About the book
Benjamin Black (John Banville’s alter ego) returns to bookstores on October 5 with The Jacobs Sisters Quirke and Inspector Strafford’s first joint case. Published by Alfaguara, the winner of the Prince of Asturias Award and strong Nobel candidate signs his most ambitious crime novel, with the declared project of “transforming the detective novel into art.” The book will be published on October 5 in Catalan by the Bromera publishing house within the L’Eclèctica collection with the title The Jacobs sisters.
The cycle dedicated to the Dublin pathologist now reaches its ninth title, defined from the first moment by contributing rich prose and brilliant character characterization to the codes of the genre, in addition to focusing on the environmental and moral grayness that defined the capital. Irish after the Second World War and returning to the theme of the perfidious abuse of power in any of its facets (political, economic, social, religious…), all of this compensated by the subtle and ironic sense of humor that is a trademark of the author. Accustomed to sticking to the recent history of Ireland and the abuses committed by its most powerful groups (Church, politicians, rich families…), this time Black broadens his vision and takes us to settings such as a monastery in the middle of the Alps, a field of German concentration and a Tel Aviv of shady business alliances, all united by the issue of how some Nazis managed to evade justice and start a new life under a change of identity.
Strafford felt a little sorry for Quirke. He felt guilty about his wife’s death, of course he did. It is true that I could not have prevented it. Still, he understood Quirke’s anger and resentment. The duel must demand that someone be responsible for its cause, and Strafford was the most convenient target on which to pin the bulk of the blame.

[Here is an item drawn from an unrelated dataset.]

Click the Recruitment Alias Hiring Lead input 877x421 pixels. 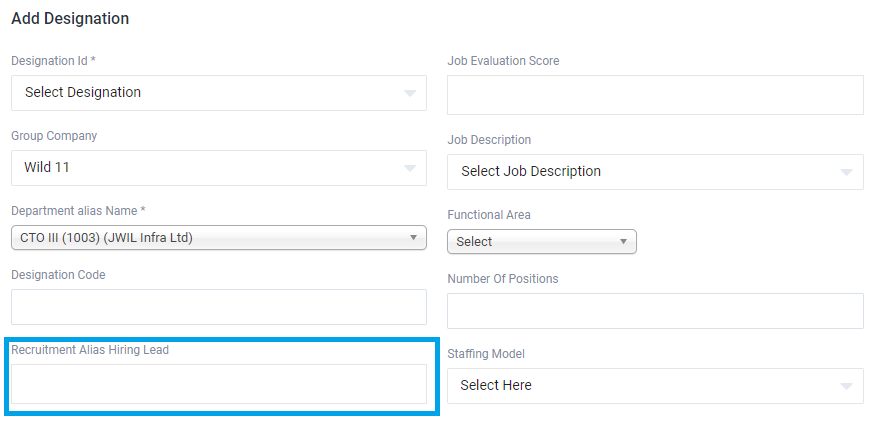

[1945:ThewarisoverandsomeGermansmustfleethecountryAfteranexhaustingjourneyamanarrivesatanancientFranciscanmonasteryoverlookingtheDolomitesTherehewillfindrefugeandalsosealapact
More than a decade later, Dr. Quirke is “a wounded animal” who has moved in with his daughter Phoebe after the tragic death of his wife. When the body of the young Jewish student Rosa Jacobs is found in a Dublin garage, everything seems to point to suicide, but Quirke and Inspector Strafford—who are facing their first case together—suspect that it is a crime, as well as than the victim’s sister, a journalist who joins the search for the truth and shakes the pathologist’s heart. As relations between the two investigators become increasingly tense, the mystery deepens when they discover Rosa’s links to the son of a wealthy German family who moved to County Wicklow after the Second World War and has business in Israel. Can they put the pieces of the hidden puzzle together?